A bird’s-eye view of La Casona, Costa Rican landmark

Story by Ryan Schuessler
Drone video by Justin Stewart

SANTA ROSA NATIONAL PARK, Costa Rica – In what could be first for Costa Rica, Missouri School of Journalism students used a drone to capture aerial footage of one of the nation’s most important historic landmarks.

The site, a former colonial ranch house known as La Casona, once anchored Hacienda Santa Rosa, a historic cattle ranch founded in 1663 in the northwestern lowlands of the Central American country. La Casona is the scene of several key battles that figured in Costa Rican independence, including in 1856, 1919 and 1955.

In the early 1970s, the hacienda became the anchor for Santa Rosa National Park. La Casona, meaning “big house,” now serves as a museum and cultural center for the Areá de Conservación Guanacaste, or Guanacaste Conservation Area.

In the 1980s, the park became the nucleus of an ambitious conservation effort in which the ranchland has, through natural regeneration, begun to restore itself into something approaching the native dry tropical forest of the area that had largely been cut down or burned. The conservation area has won recognition from the United Nations as a World Heritage Site.

A fire set by arsonists destroyed much of La Casona in 2001, but Costa Rican schoolchildren mounted a fund-raising campaign to have it rebuilt.

“The importance of La Casona and Santa Rosa cannot be underestimated,” said Bill Allen, an assistant professor of science journalism and leader of the study abroad course that brought the students to Santa Rosa. “It is sacrosanct as a landmark symbolizing the Costa Rican fight for independence and peace. It’s also a source of pride for Costa Ricans who value their role in protecting and restoring nature.”

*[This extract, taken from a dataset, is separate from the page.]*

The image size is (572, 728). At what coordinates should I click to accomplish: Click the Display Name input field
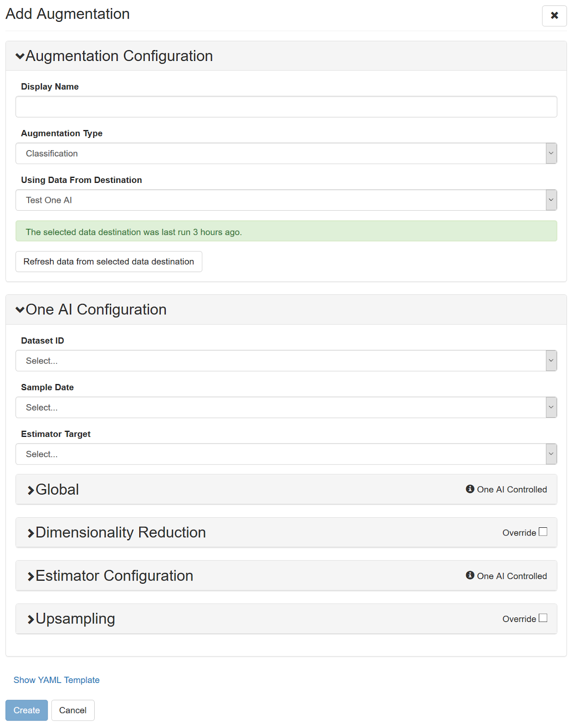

Allen has covered the Guanacaste region for three decades. He is author of the book, “Green Phoenix: Restoring the Tropical Forests of Guanacaste, Costa Rica.”

The students used a Phantom-2 drone provided by the MU Science and Agricultural Journalism Program of the College of Agriculture, Food and Natural Resources. The drone was piloted by student Justin Stewart and launched by Paige Blankenbuehler, both master’s students at the Journalism School.

Attached to the drone was a GoPro Dual three-dimensional video camera system provided by the MU3D project. The project is a Mizzou Advantage program that explores the possibilities of 3D imaging for journalism. The MU3D project is a collaboration of CAFNR, the Journalism School, and the Architectural Studies and Computer Science departments.